Poststructuralist feminism has a greater emphasis on the possible locations of patriarchal oppression of women, and comes closer to asserting that everything is polluted with patriarchal dynamics--yes, a greater emphasis on that than radical feminism, which in contrast must look like a lot of Pollyanna Good Ship Lollypop chirpings about sisterhood and experience and women can change the world and woman is strong, invincible, and can't be stopped. This is a somewhat disconcerting situation to be in for a radical feminist, because radical feminists have always been the ones who were accused of going TOO far in seeing patriarchal oppression embedded in virtually every social institution.
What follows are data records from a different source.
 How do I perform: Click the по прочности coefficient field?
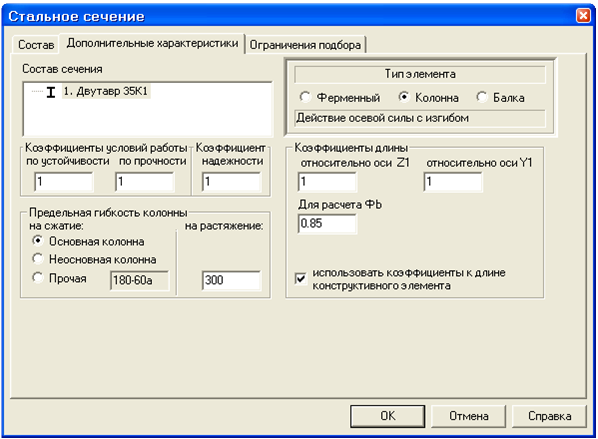pyautogui.click(x=145, y=182)
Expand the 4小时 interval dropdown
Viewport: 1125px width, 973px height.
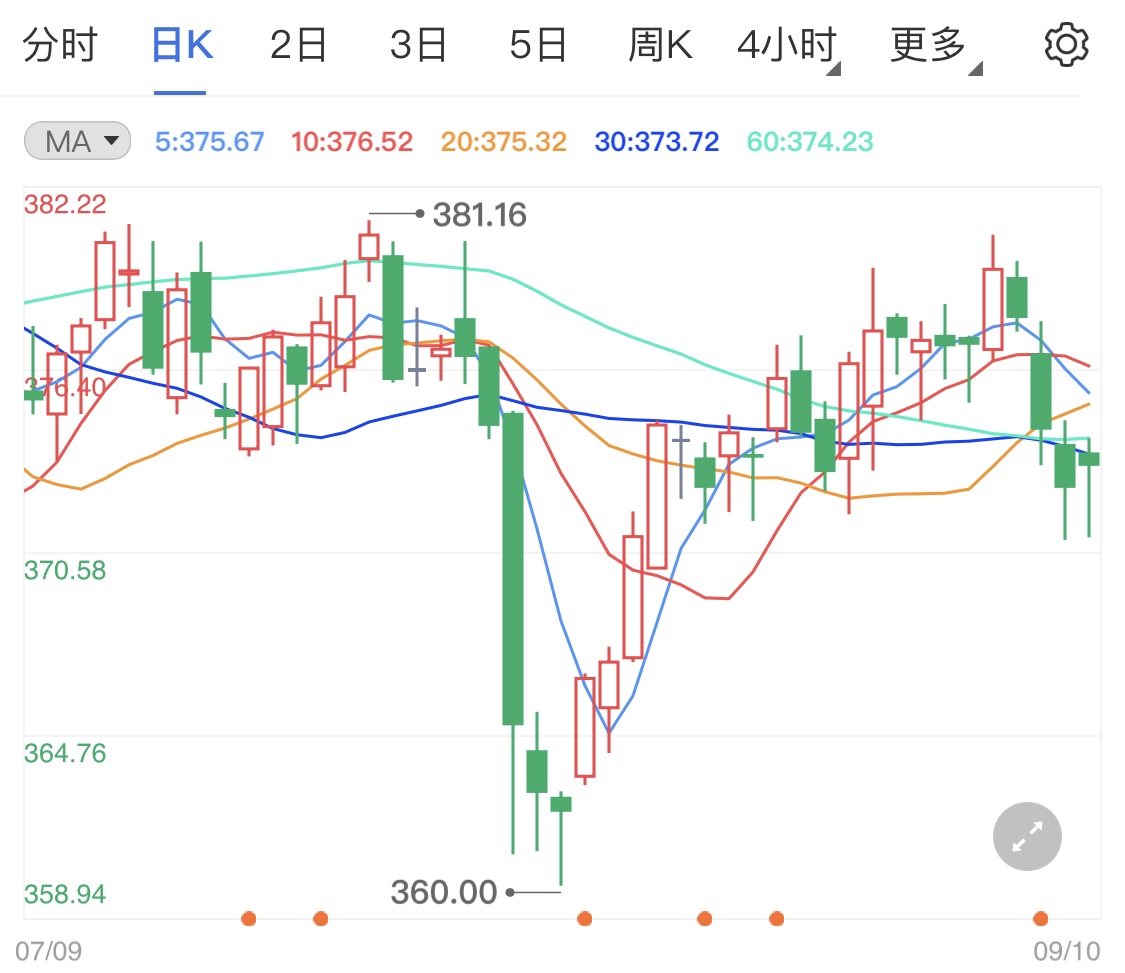794,44
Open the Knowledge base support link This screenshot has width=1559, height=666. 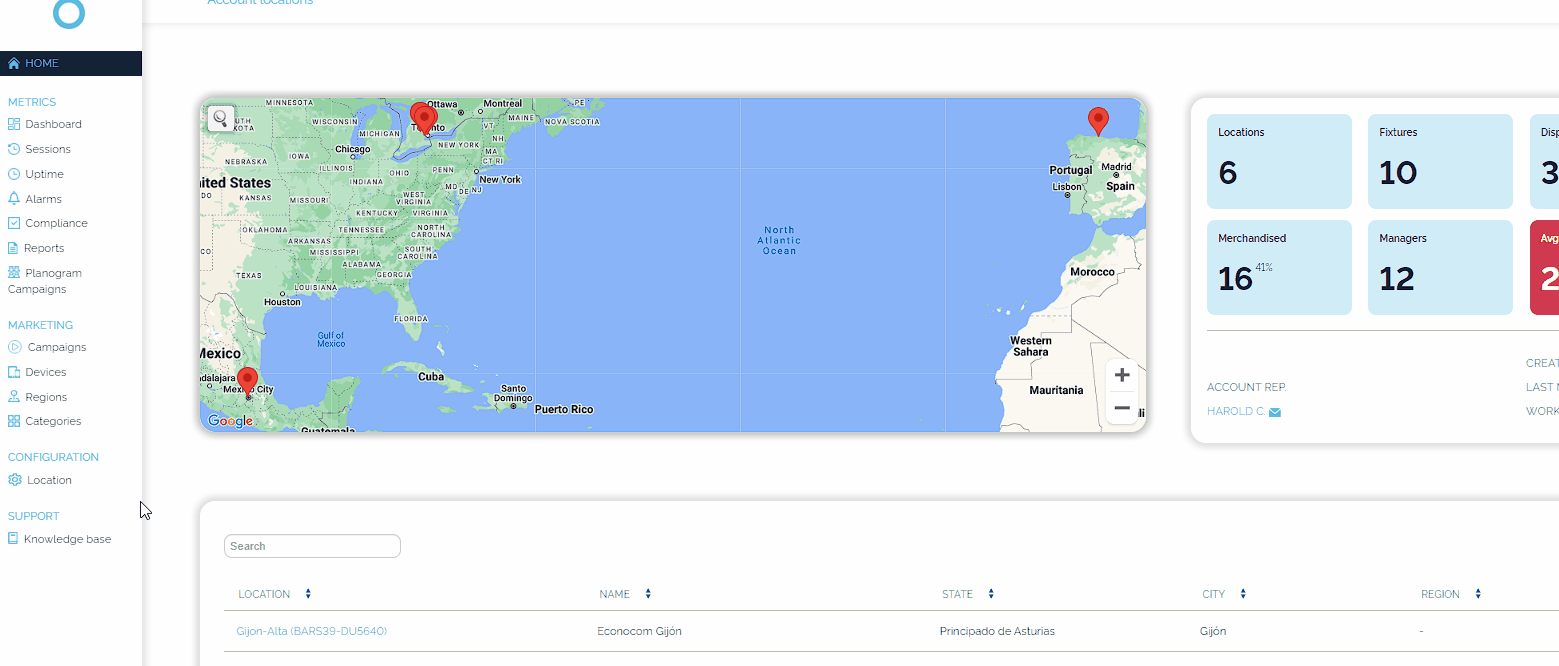67,539
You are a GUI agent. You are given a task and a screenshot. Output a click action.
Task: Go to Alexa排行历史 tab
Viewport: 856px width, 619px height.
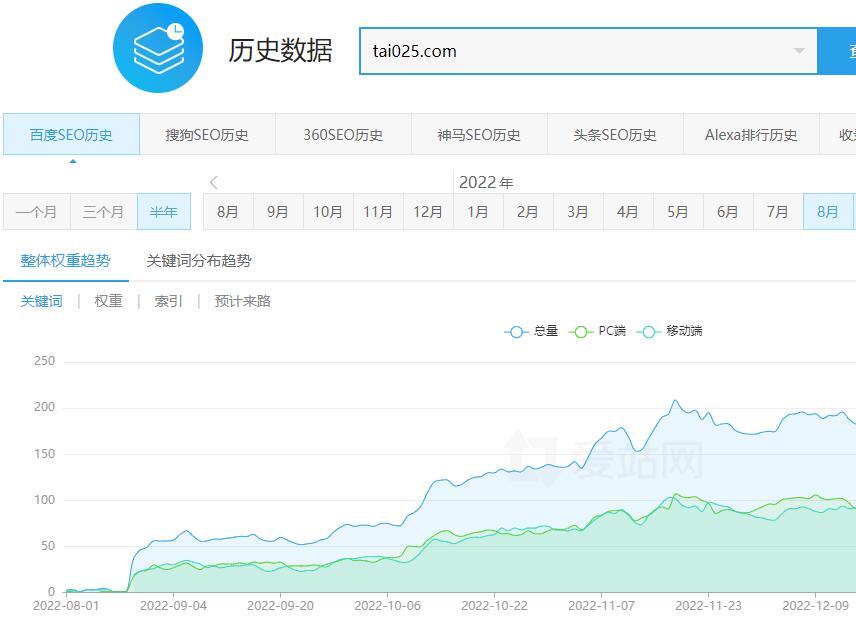click(751, 135)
Poststructuralist feminism emphasizes the negation of authority that stands in opposition to the feminist projects and which maintains the patriarchal world. Reciprocally, radical feminism has a greater emphasis on deconstructing certain binary differences that remain inscribed within poststructuralist feminism, especially the binary categories of agency and subjection-to-external-phenomena; personal and political; conscious and unconscious. Radical feminism emphasizes the generation of authority of feminists themselves to engage in feminist projects and transform the world. Poststructuralist feminism works from negasis, radical feminism from genesis.
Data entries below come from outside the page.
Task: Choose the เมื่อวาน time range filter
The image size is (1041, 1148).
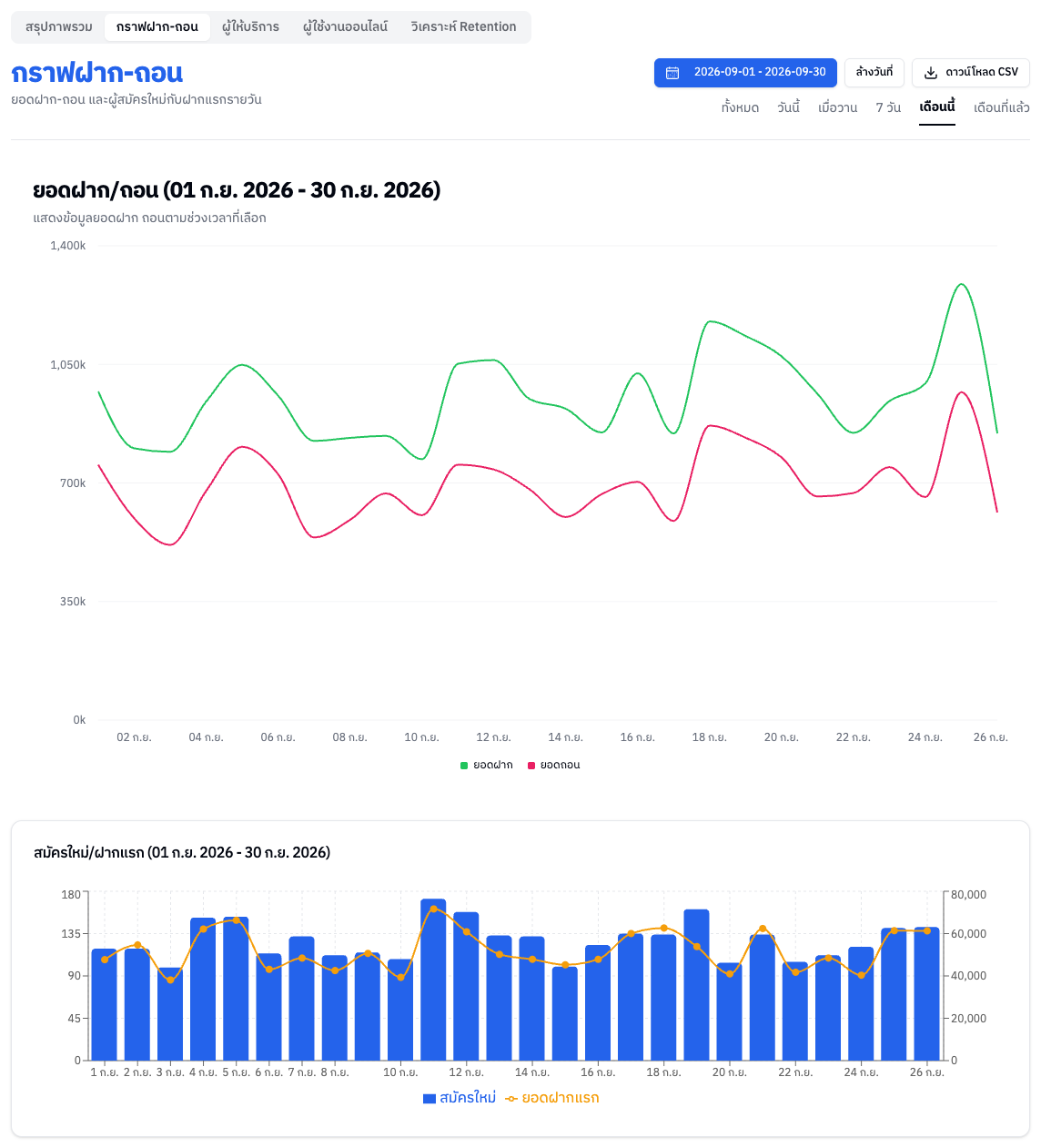Action: [x=837, y=107]
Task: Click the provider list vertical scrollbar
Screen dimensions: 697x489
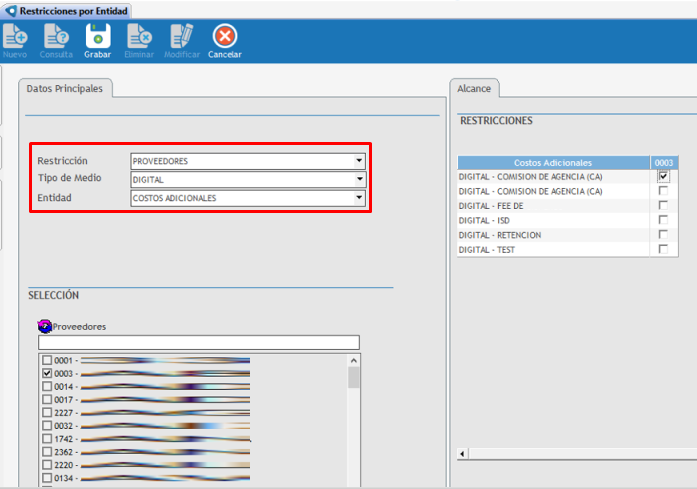Action: (353, 420)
Admittedly, in many ways, the two theoretical perspectives are describing many of the very same phenomena, and feminists have usually been justifiably suspicious of the patriarchal thinking tendency towards division and isolation, "fixation and dismemberment" (Daly 1978), and especially so when it comes to dividing women from women. To complain about binary categories in poststructuralist feminism while arguing single-mindedly that it is entirely a conceptual Other and that the feminists doing it are all doing the Wrong kind of feminism is not in keeping with radical feminism's or poststructuralist feminism's best traditions and practice.

Speaking of practice, though, this itself is another space in which poststructuralist feminists often seem to be implicitly invoking a binary split between paradigmatic theory and utilitarian practice, as illustrated by Weedon's book title Feminist Practice and Poststructuralist Theory (1987) and being apparent in Scott's previously quoted assertion that feminism needs a theory in order to accomplish its desired practice, which is known to her before the theory has been chosen. Within poststructuralism, practice is privileged while theory is a tool deployed by it.

That's where my central warning comes in. Poststructuralist feminists have an attitude towards their own theory somewhat like this, if you'll pardon the totalization once again: "This is a good theory, because if I 'believe' it, look at what I can justify doing, and my opponents can't argue against it because it is a powerful argumentative tool."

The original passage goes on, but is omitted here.